芥川賞の小砂川さん「愚直に次へ」、直木賞の朝倉さん「とっても幸せ」と贈呈式
芥川賞・直木賞贈呈式、受賞者が喜び語る

第175回芥川賞・直木賞(日本文学振興会主催)の贈呈式が21日、東京都内で開かれ、「ゾンビ回収婦」の小砂川チトさん(36)に芥川賞が、「けんぐゎい」の朝倉かすみさん(66)に直木賞が贈られた。

芥川賞受賞作と小砂川さんのスピーチ

小砂川さんの受賞作は、ゾンビが登場するゲームの仮想現実(VR)空間に没入した女性が主人公の物語。小砂川さんは「小説はごまかしが利かず、恐ろしいと痛感している。これからどうするかを厳しく問われていると思う。
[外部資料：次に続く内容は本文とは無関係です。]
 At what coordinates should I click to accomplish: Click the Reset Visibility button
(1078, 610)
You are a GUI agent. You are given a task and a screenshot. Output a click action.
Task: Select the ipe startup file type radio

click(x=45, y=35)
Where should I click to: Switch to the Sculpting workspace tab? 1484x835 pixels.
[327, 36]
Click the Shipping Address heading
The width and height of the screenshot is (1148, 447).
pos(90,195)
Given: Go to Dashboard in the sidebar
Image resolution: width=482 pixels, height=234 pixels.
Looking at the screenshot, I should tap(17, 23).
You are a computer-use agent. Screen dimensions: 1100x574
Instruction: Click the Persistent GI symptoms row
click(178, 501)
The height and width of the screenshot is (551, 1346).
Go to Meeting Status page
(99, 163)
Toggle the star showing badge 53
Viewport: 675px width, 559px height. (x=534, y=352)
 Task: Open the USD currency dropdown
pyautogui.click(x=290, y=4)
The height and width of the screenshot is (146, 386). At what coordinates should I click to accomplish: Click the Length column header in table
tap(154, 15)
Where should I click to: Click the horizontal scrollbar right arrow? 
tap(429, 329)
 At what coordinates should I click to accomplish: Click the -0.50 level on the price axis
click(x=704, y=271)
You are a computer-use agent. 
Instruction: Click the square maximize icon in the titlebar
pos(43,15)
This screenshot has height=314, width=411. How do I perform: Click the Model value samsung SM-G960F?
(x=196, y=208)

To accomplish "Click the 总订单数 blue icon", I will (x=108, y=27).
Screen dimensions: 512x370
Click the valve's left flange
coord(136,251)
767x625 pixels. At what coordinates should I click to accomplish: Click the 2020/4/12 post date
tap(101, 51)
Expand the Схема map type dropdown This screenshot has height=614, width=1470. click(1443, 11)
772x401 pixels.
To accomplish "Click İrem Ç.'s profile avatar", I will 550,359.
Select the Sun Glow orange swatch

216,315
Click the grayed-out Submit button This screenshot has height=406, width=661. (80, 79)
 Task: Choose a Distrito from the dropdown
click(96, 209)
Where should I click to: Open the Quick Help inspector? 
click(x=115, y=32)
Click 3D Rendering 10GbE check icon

泥くさく愚直に次の作品に取りかかりたい」とスピーチした。

直木賞受賞作と朝倉さんの喜びの言葉

朝倉さんの受賞作は江戸時代を舞台に、心身を虐げられた女性たちが生きる姿を描いた。「私ではない誰かがもらう賞だと思っていたので、重みがピンときていない。でも、とてもいいことだと分かる」と喜びを語った朝倉さん。「今、とっても幸せです。厚く厚く御礼申し上げ奉り…みたいな感じ」と会場の笑いを誘い、笑顔であいさつを締めくくった。